Free Analyzing SPSS (Pasw) Software: Part 2 Essay Example
Workplace safety is the welfare, health and security concern of an employee in the course of carrying out their occupational activities. There are a number of factors that contribute to injury in the workplace, some of the factors are environmental which mainly is determined by the kind of work schedule of the employee and the nature of supervision of the organization. The type of work also is a contributing factor depending on the exposure to hazards by the employees. Personal factors that the injury rate include age, gender and the health status of the employee. The individual factors of the employee naturally contribute to the fatigue, drowsiness and stress of the employee (Dembe et al., 2005).
According to (Dembe et al., 2005), exposure of a worker to safety and health hazards and inappropriate supervision are some of the leading factors that cause stress to an employee. Stress is predictably one of the factors that directly impact the injury rate of employees. This is because stress will directly impact how an individual behaves. The injury that an employee is exposed can be assessed in several ways depending on the frequency of the injury and its severity. It is expected that sleepiness of the employee contributes to behavioral decrements in the workplace which may lead to an increase in the injury rate of that particular employee or his/her colleagues (DeArmond & Chen, 2009).
In the article “Occupational Safety: The Role of Workplace Sleepiness”, DeArmond & Chen, 2009 explain that sleepiness is often a factor in the decrement of behavior at work. Sleepiness is one of the consequences of insomnia and is usually caused by unpredictable sleeping patterns. Therefore, stress and lack of enough sleep are some of the factors that can lead to increase in injuries rates at the workplace. Among the possible factors that cause stress are poor supervision of employees and increased workload.

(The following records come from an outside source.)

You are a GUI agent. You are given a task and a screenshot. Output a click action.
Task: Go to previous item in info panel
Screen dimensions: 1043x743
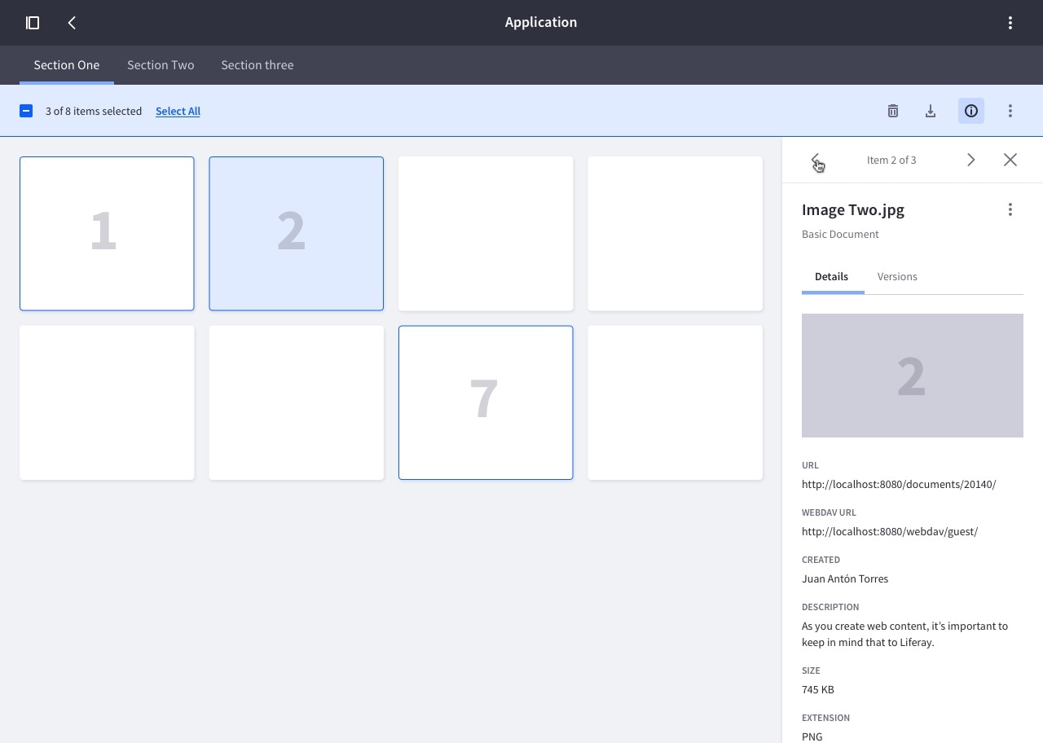coord(816,160)
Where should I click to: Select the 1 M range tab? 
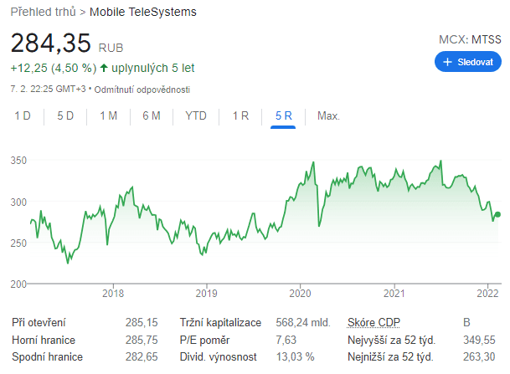[x=108, y=115]
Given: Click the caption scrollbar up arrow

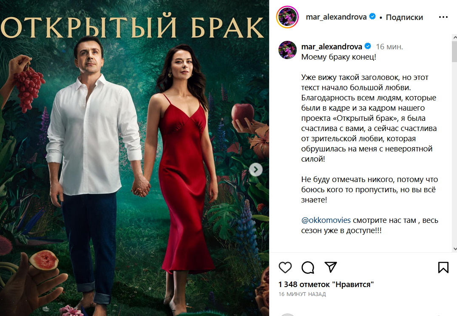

Safety climate is the employee’s perception of the supervisor’s priority in terms of safety and health hazards of the employee at the workplace. The objective of this study is to determine if there is a relationship between the safety climate on all three locations and the injury rate reported by the employees. An extension of this study will be conducted so as to determine the association between the number of hours worked and the injury rate. The outcomes of this study will be used to improve the existing safety programs at the workplace.
Is there a significant association between safety climate and the injury rate on all the three locations?
The null hypothesis HO: Safety climate does not significantly predict the injury rate.
The alternative hypothesis H1: Safety climate significantly predicts injury rate.
Descriptive Statistics for Study Variables (N =51)
*N in the descriptive statistics table represents the number of supervisors who completely took part in the study.
*Hours Worked- This variable represents the actual number of hours that all the employees in the team worked for the period under consideration.
*Safety Climate- This variable quantifies the perception of the employees on the safety and health priorities of the supervisor in the 12 month period. This variable was measured quarterly.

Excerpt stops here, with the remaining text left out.